◆ Task to carry out:
Tell how many lines in the data contain the word "computer", and leave out everything else.

◆ Records supplied:
◆ ◆ ◆ ◆
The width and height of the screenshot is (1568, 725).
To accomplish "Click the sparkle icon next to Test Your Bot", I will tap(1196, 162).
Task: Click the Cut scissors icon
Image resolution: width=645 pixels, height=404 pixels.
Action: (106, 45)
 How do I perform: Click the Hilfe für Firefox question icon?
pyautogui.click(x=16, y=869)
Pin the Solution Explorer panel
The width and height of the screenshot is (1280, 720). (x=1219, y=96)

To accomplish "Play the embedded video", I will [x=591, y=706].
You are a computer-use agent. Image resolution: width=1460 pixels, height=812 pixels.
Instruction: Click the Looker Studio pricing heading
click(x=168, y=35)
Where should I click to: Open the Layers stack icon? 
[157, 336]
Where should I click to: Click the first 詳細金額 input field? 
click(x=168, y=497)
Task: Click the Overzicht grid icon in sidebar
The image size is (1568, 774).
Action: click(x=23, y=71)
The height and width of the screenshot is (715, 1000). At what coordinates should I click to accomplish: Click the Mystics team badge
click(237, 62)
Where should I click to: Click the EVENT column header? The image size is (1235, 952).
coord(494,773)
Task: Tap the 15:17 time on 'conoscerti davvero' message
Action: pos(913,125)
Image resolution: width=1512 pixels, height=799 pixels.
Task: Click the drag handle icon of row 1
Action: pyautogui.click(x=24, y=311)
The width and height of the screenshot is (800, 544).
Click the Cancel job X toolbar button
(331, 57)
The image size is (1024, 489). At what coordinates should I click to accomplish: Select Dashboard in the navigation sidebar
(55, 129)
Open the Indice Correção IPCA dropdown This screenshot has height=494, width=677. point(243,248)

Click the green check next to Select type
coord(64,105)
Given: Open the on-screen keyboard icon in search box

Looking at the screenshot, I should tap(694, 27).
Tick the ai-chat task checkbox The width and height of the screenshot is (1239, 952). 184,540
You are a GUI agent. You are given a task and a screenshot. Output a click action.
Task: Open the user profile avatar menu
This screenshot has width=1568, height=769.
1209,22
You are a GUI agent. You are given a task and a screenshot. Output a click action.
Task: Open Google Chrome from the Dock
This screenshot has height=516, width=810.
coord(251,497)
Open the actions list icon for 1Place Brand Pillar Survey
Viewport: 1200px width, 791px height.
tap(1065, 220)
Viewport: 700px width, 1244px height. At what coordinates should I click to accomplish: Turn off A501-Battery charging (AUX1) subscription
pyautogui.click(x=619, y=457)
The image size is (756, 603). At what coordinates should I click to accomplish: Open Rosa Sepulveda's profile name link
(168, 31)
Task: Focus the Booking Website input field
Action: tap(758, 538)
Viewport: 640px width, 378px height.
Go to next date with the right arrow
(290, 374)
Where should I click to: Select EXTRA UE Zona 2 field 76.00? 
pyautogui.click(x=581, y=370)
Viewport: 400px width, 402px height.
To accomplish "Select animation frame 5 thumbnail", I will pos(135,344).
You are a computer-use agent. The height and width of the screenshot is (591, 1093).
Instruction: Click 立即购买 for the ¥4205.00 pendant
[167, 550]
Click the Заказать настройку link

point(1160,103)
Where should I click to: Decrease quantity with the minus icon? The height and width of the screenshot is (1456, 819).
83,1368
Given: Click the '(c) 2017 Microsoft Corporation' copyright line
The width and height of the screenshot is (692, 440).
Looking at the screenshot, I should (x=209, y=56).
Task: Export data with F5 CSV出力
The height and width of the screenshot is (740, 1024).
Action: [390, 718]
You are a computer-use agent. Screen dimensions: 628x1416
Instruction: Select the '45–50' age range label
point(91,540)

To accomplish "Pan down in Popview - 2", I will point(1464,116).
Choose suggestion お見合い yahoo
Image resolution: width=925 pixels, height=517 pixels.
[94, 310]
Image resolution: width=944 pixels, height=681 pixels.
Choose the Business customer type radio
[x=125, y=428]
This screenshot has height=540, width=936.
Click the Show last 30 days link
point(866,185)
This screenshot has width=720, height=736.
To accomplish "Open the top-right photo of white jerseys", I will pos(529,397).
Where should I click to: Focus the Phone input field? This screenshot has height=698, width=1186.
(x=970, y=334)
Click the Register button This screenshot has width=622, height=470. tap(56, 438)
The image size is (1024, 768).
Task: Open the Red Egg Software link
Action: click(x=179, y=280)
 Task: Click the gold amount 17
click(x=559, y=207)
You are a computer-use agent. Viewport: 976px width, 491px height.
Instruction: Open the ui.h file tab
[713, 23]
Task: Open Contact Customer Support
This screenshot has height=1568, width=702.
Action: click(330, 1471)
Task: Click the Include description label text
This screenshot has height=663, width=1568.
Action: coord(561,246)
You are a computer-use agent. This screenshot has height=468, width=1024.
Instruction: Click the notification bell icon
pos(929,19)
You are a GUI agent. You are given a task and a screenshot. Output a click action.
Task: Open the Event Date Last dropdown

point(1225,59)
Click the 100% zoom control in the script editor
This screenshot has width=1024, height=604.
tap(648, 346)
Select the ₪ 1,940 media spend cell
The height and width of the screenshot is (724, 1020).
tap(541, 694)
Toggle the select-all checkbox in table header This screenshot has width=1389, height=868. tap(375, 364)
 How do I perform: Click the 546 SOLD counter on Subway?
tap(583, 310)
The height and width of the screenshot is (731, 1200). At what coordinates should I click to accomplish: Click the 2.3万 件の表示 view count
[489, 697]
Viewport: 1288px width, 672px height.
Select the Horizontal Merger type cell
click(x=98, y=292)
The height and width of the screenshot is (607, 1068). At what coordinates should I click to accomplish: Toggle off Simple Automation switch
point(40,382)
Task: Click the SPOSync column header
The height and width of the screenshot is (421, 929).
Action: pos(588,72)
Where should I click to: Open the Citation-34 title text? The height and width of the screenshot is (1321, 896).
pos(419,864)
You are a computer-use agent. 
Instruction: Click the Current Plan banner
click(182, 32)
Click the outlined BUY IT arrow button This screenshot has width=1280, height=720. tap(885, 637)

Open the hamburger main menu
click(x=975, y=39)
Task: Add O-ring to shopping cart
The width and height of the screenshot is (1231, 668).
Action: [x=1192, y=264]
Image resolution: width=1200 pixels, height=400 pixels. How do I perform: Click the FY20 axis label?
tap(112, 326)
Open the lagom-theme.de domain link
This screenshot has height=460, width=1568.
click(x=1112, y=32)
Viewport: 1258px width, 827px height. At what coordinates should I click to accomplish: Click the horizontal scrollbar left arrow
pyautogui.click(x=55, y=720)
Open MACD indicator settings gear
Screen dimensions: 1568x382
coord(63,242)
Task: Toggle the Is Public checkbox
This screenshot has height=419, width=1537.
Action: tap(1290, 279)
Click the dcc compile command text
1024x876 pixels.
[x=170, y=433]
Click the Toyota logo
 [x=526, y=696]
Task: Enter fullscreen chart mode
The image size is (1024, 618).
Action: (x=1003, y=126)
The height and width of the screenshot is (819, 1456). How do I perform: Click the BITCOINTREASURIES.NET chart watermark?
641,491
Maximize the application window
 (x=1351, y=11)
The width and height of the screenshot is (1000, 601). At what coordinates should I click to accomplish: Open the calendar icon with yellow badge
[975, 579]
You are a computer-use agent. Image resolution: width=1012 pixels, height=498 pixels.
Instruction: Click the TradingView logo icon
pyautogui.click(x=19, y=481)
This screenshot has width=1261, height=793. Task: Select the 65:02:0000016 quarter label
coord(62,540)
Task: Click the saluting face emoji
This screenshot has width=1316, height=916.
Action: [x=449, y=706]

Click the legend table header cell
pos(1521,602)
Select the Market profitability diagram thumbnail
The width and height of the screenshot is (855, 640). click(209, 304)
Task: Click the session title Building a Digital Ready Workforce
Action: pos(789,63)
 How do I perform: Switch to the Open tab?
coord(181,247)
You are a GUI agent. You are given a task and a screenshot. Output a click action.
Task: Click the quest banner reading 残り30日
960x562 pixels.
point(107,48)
◆ ◆ ◆ ◆
◆ Solution for this exercise:
7